* WHAT IS BEING ASKED *
Continue the news story about the man suing two airlines over his injuries from stopping the "underwear bomber," starting after its final sentence.

* SELECTED TEXT *

By Jonathan Allen
NEW YORK (Reuters) - A New York man is suing two airlines for $10 million for injuries he says he sustained in overpowering the so-called "underwear bomber" to foil his plot on Christmas Day 2009.
Theophilus Maranga says in his lawsuit filed in federal court in Manhattan on Wednesday that he "risked his life" by jumping on the would-be bomber, a Nigerian man who attempted to blow up a Detroit-bound flight with a bomb stashed in his underwear.
By that time, the clothes of the attempted bomber, Umar Farouk Abdulmutallab, were in flames after he detonated the malfunctioning explosives in his underwear.
The lawsuit said Maranga lost a tooth in the act, which also left him with injured ribs, permanent numbness in his hands and a pain in his neck that hampers his movements.
In the court papers, Maranga accuses Delta Air Lines and Air France-KLM of negligence for "allowing a bomber to board their aircraft with an explosive device."
Maranga's attorney, Neil Grimaldi, called his client a "hero" in an interview with Reuters on Thursday.
"Here's a guy who saves an airliner, saves hundreds of people's lives, gets hurt and they want to play cheap," Grimaldi said.
Maranga's work as an immigration attorney in Wappinger Falls, New York, has been hampered by the injuries, Grimaldi said. Maranga is also getting treatment for "numerous psychological injuries" resulting from his act, the lawsuit said.

* INFORMATION GIVEN *
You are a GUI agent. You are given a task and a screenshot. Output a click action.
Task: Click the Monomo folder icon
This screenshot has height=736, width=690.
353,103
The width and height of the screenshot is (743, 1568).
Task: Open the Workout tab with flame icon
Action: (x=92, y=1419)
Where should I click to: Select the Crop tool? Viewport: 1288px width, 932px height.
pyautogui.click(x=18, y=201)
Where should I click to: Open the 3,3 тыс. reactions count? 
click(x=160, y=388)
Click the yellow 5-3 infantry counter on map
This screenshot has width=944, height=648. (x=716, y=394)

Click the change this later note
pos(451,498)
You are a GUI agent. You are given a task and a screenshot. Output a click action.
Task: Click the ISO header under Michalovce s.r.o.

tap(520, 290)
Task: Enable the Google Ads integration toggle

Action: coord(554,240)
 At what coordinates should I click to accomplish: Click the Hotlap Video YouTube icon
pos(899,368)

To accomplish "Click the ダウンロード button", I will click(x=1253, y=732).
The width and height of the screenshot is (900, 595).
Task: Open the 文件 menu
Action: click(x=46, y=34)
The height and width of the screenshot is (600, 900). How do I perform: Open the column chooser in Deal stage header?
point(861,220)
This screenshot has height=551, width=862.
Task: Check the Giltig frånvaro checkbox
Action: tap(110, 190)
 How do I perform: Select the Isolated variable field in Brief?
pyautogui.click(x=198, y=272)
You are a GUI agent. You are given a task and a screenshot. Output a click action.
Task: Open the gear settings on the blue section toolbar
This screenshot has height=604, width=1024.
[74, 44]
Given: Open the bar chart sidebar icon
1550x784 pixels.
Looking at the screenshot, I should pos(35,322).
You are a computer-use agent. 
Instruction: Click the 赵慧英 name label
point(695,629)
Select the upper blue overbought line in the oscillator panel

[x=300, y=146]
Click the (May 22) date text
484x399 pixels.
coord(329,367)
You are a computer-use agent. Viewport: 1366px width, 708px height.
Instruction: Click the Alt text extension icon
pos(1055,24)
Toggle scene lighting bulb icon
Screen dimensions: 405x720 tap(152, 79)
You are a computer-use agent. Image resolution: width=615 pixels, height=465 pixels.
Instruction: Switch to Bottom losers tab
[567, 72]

* OUTPUT BELOW *
Besides the two airlines, the lawsuit also names Abdulmutallab, who confessed to attempting to bomb the plane.
He is in prison awaiting sentencing after pleading guilty in October to eight felonies, including conspiracy to commit an act of terrorism, attempted murder and attempted use of a weapon of mass destruction. He could not be reached for comment.
Abdulmutallab has said he wanted to blow up Northwest Flight 253, which had 290 people aboard as it approached Detroit from Amsterdam, to avenge the killing of innocent Muslims by the United States.
A Delta spokeswoman said the airline does not comment on pending litigation. Air France-KLM did not respond to a request for comment on Thursday.
Grimaldi said Maranga had attempted to make a claim through a federal aviation insurance program, but that the settlement offered was insubstantial.